/usr/include/Rivet/Projections/Sphericity.hh is in librivet-dev 1.8.3-1.1.
This file is owned by root:root, with mode 0o644.
The actual contents of the file can be viewed below.
1 2 3 4 5 6 7 8 9 10 11 12 13 14 15 16 17 18 19 20 21 22 23 24 25 26 27 28 29 30 31 32 33 34 35 36 37 38 39 40 41 42 43 44 45 46 47 48 49 50 51 52 53 54 55 56 57 58 59 60 61 62 63 64 65 66 67 68 69 70 71 72 73 74 75 76 77 78 79 80 81 82 83 84 85 86 87 88 89 90 91 92 93 94 95 96 97 98 99 100 101 102 103 104 105 106 107 108 109 110 111 112 113 114 115 116 117 118 119 120 121 122 123 124 125 126 127 128 129 130 131 132 133 134 135 136 137 138 139 140 141 142 143 144 145 146 147 148 149 150 151 152 153 154 155 156 157 158 159 160 161 | // -*- C++ -*-
#ifndef RIVET_Sphericity_HH
#define RIVET_Sphericity_HH
#include "Rivet/Projection.hh"
#include "Rivet/Projections/AxesDefinition.hh"

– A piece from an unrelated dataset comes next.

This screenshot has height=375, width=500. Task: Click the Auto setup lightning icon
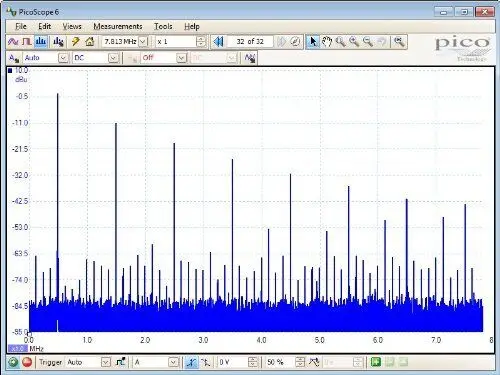75,42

#include "Rivet/Projections/FinalState.hh"
#include "Rivet/Event.hh"
namespace Rivet {
/**
@brief Calculate the sphericity event shape.
The sphericity tensor (or quadratic momentum tensor) is defined as
\f[
S^{\alpha \beta} = \frac{\sum_i p_i^\alpha p_i^\beta}{\sum_i |\mathbf{p}_i|^2}
\f],
where the Greek indices are spatial components and the Latin indices are used
for sums over particles. From this, the sphericity, aplanarity and planarity can be
calculated by combinations of eigenvalues.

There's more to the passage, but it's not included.